Task statement - Would you copy the records exactly, leaving the pictures out?
*** Opening Exercise data ***
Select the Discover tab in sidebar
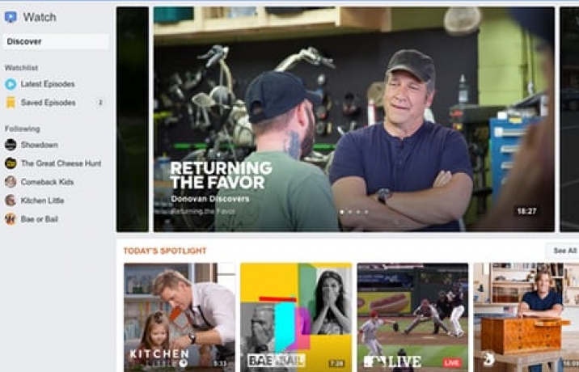The image size is (579, 372). coord(56,41)
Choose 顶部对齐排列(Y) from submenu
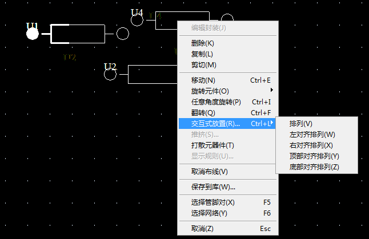The image size is (369, 239). (x=314, y=156)
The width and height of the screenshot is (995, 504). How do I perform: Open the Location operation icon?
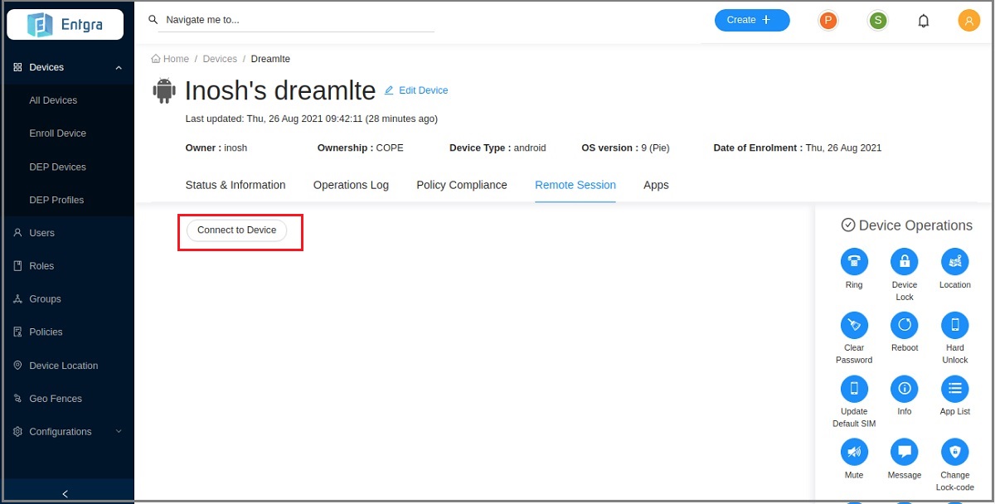tap(954, 262)
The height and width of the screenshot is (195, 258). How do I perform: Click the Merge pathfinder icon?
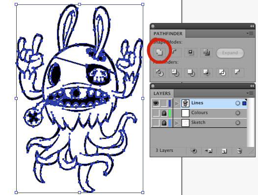191,73
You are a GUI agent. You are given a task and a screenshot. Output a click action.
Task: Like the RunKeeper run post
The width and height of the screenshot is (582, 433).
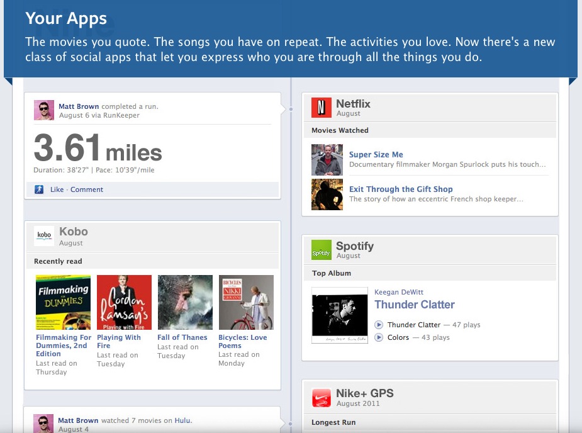click(57, 189)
*** Closing Exercise data ***
Your solution -
Select the Discover tab in sidebar
The image size is (579, 372). coord(56,41)
Choose 顶部对齐排列(Y) from submenu
The image size is (369, 239). (x=314, y=156)
The width and height of the screenshot is (995, 504). How do I perform: Open the Location operation icon?
tap(954, 262)
The height and width of the screenshot is (195, 258). How do I perform: Click the Merge pathfinder icon?
191,73
You are a GUI agent. You are given a task and a screenshot. Output a click action.
Task: Like the RunKeeper run post
The width and height of the screenshot is (582, 433).
click(57, 189)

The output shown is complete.